Alternatively, a compound of Formula (I) may be dry milled and
added to water, containing agents hereinbefore described, to
produce the desired end product.
[0074] Aerosol formulations comprise a compound of Formula (I) and
a suitable propellant (for example n-butane). A compound of Formula
(I) may also be dissolved or dispersed in a suitable medium (for
example water or a water miscible liquid, such as n-propanol) to
provide compositions for use in non-pressurised, hand-actuated
spray pumps.
[0075] Capsule suspensions (CS) may be prepared in a manner similar
to the preparation of EW formulations but with an additional
polymerisation stage such that an aqueous dispersion of oil
droplets is obtained, in which each oil droplet is encapsulated by
a polymeric shell and contains a compound of Formula (I) and,
optionally, a carrier or diluent therefor. The polymeric shell may
be produced by either an interfacial polycondensation reaction or
by a coacervation procedure. The compositions may provide for
controlled release of the compound of Formula (I) and they may be
used for seed treatment. The compound of Formula (I) may also be
formulated in a biodegradable polymeric matrix to provide a slow,
controlled release of the compound.
[0076] The composition may include one or more additives to improve
the biological performance of the composition, for example by
improving wetting, retention or distribution on surfaces;
resistance to rain on treated surfaces; or uptake or mobility of
the compound of Formula (I). Such additives include SFAs, spray
additives based on oils, for example certain mineral oils or
natural plant oils (such as soy bean and rape seed oil), and blends
of these with other bio-enhancing adjuvants (ingredients which may
aid or modify the action of a compound of Formula (I)).
[0077] Wetting agents, dispersing agents and emulsifying agents may
be SFAs of the cationic, anionic, amphoteric or non-ionic type.

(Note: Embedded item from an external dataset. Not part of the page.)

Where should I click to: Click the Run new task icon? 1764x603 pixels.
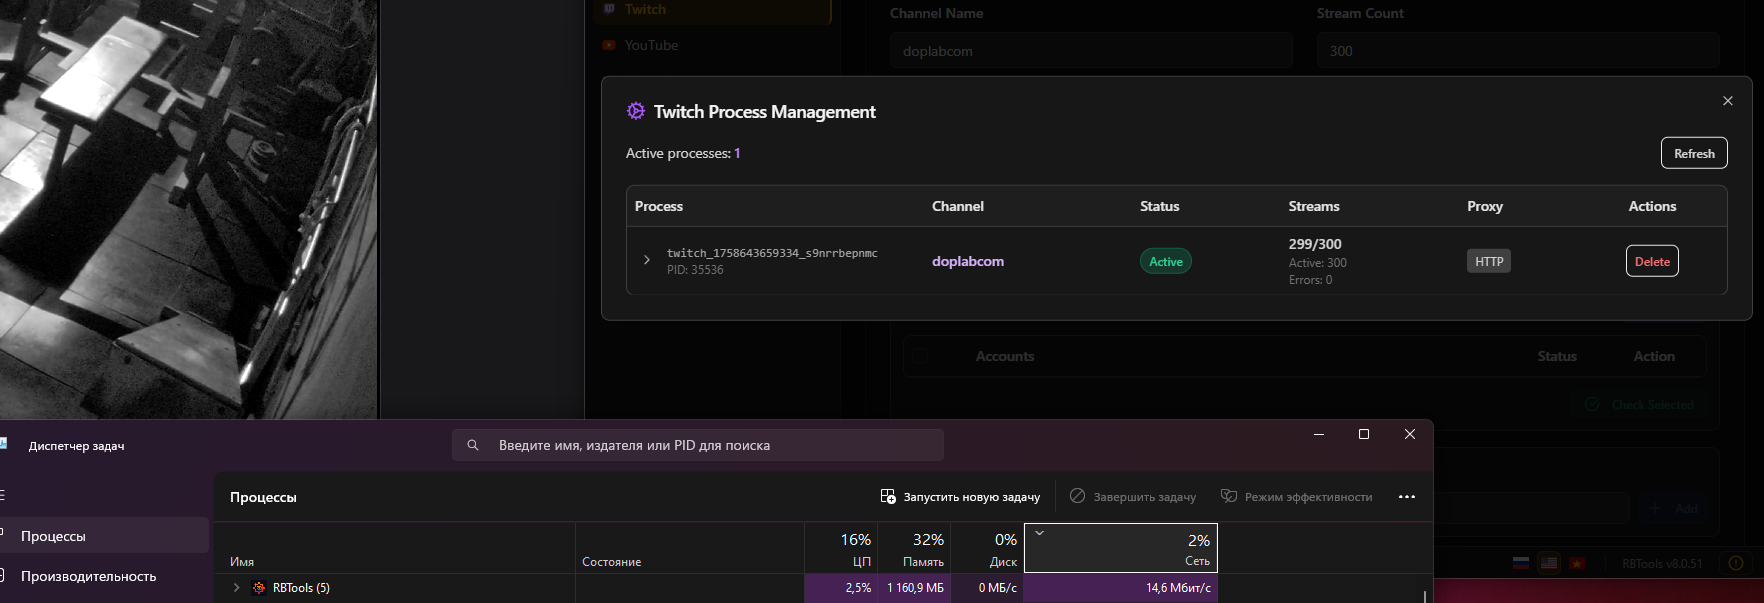point(887,497)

[0078] Suitable SFAs of the cationic type include quaternary
ammonium compounds (for example cetyltrimethyl ammonium bromide),
imidazolines and amine salts.
[0079] Suitable anionic SFAs include alkali metals salts of fatty
acids, salts of aliphatic monoesters of sulphuric acid (for example
sodium lauryl sulphate), salts of sulphonated aromatic compounds
(for example sodium dodecylbenzenesulphonate, calcium
dodecylbenzenesulphonate, butylnaphthalene sulphonate and mixtures
of sodium di-isopropyl- and tri-isopropyl-naphthalene sulphonates),
ether sulphates, alcohol ether sulphates (for example sodium
laureth-3-sulphate), ether carboxylates (for example sodium
laureth-3-carboxylate), phosphate esters (products from the
reaction between one or more fatty alcohols and phosphoric acid
(predominately mono-esters) or phosphorus pentoxide (predominately
di-esters), for example the reaction between lauryl alcohol and
tetraphosphoric acid; additionally these products may be
ethoxylated), sulphosuccinamates, paraffin or olefine sulphonates,
taurates and lignosulphonates.
[0080] Suitable SFAs of the amphoteric type include betaines,
propionates and glycinates.
[0081] Suitable SFAs of the non-ionic type include condensation
products of alkylene oxides, such as ethylene oxide, propylene
oxide, butylene oxide or mixtures thereof, with fatty alcohols
(such as oleyl alcohol or cetyl alcohol) or with alkylphenols (such
as octylphenol, nonylphenol or octylcresol); partial esters derived
from long chain fatty acids or hexitol anhydrides; condensation
products of said partial esters with ethylene oxide; block polymers
(comprising ethylene oxide and propylene oxide); alkanolamides;
simple esters (for example fatty acid polyethylene glycol esters);
amine oxides (for example lauryl dimethyl amine oxide); and
lecithins.
[0082] Suitable suspending agents include hydrophilic colloids
(such as polysaccharides, polyvinylpyrrolidone or sodium
carboxymethylcellulose) and swelling clays (such as bentonite or
attapulgite).
[0083] In addition, further, other biocidally-active ingredients or
compositions may be combined with the compositions of the invention
and used in the methods of the invention and applied simultaneously
or sequentially with the compositions of the invention. When
applied simultaneously, these further active ingredients may be
formulated together with the compositions of the invention or mixed
in, for example, the spray tank. These further biocidally active
ingredients may be fungicides, insecticides, bactericides,
acaricides, nematicides and/or other plant growth regulators.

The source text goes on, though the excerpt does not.